J Am Coll Surg. 2008 Mar;206(3):472-9. Epub 2007 Nov 26. A randomized controlled trial comparing acetaminophen plus ibuprofen versus acetaminophen plus codeine plus caffeine after outpatient general surgery. Mitchell A, van Zanten SV, Inglis K, Porter G.
 

Objectives:

The objective of this study was to compare the efficacy of acetaminophen, codeine, and caffeine (Tylenol No. 3) with acetaminophen and ibuprofen for management of pain after outpatient general surgery procedures.

Methods:

A double-blind randomized controlled trial was performed in patients undergoing outpatient inguinal/umbilical/ventral hernia repair or laparoscopic cholecystectomy.
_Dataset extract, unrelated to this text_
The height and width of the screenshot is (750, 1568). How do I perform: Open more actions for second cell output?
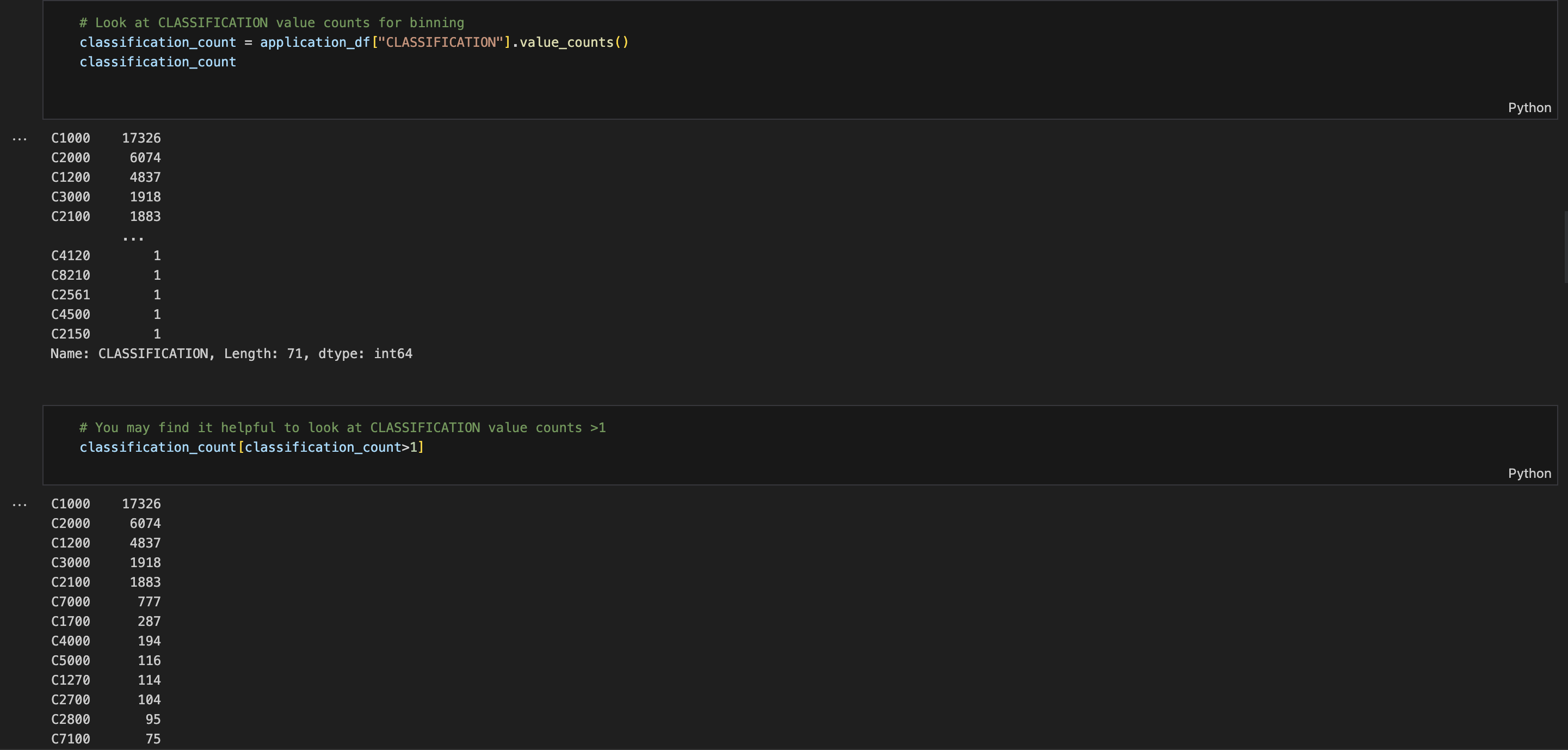20,505
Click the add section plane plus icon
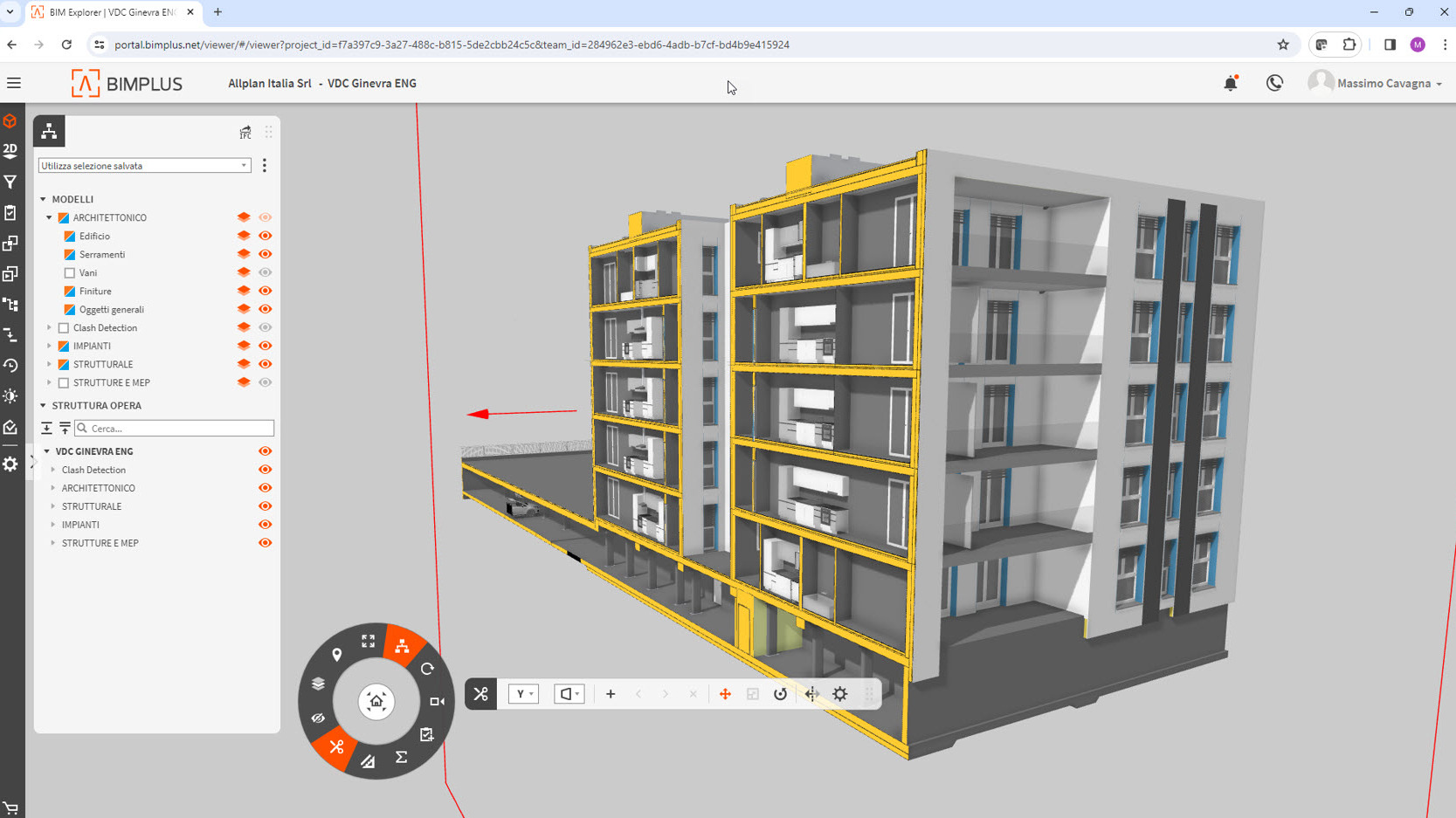This screenshot has height=818, width=1456. tap(611, 694)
Patients were randomized to receive acetaminophen plus codeine plus caffeine (Tylenol No. 3) or acetaminophen plus ibuprofen (AcIBU) 4 times daily for 7 days or until pain-free. Pain intensity, measured four times daily by visual analogue scale, was the primary outcome. Secondary end points included incidence of side effects, patient satisfaction, number of days until patient was pain-free, and use of alternative analgesia.

Results:

One hundred forty-six patients were randomized (74 Tylenol No. 3 and 72 AcIBU), and 139 (95%) patients completed the study. No significant differences in mean or maximum daily visual analogue scale scores were identified between the 2 groups, except on postoperative day 2, when pain was improved in AcIBU patients (p = 0.025). During the entire week, mean visual analogue scale score was modestly lower in AcIBU patients (p = 0.018). More patients in the AcIBU group, compared with Tylenol No. 3, were satisfied with their analgesia (83% versus 64%, respectively; p = 0.02). There were more side effects with Tylenol No. 3 (57% versus 41%, p = 0.045), and the discontinuation rate was also higher in Tylenol No. 3-treated patients (11% versus 3%, p = 0.044).

Conclusion:

When compared with Tylenol No. 3, AcIBU was not an inferior analgesic and was associated with fewer side effects and higher patient satisfaction. AcIBU is an effective, low-cost, and safe alternative to codeine-based narcotic analgesia for outpatient general surgery procedures.

Final Analysis

This last study is interesting in that it used a combination of acetaminophen and ibuprofen. In my opinion, a better study would have been to have a 3-arm trial comparing acetaminophen with codeine versus acetaminophen versus ibuprofen. This way there would be a more clear answer of which pain medication was superior. Many surgeons do not recommend ibuprofen post-operatively due to the dogma of increased post-operative bleeding. Larger trials will be necessary to see if ibuprofen can be safely used in these patients as there were only 72 patients in the combination acetaminophen and ibuprofen trial.  However, these three studies provide us with some food for thought and some reassurance, that ibuprofen is at least as effective as acetaminophen with codeine with fewer side effects and higher patient and parental satisfaction. The next study would be to compare ibuprofen against hydrocodone and acetaminophen to see if there is any significant difference between these two regimens.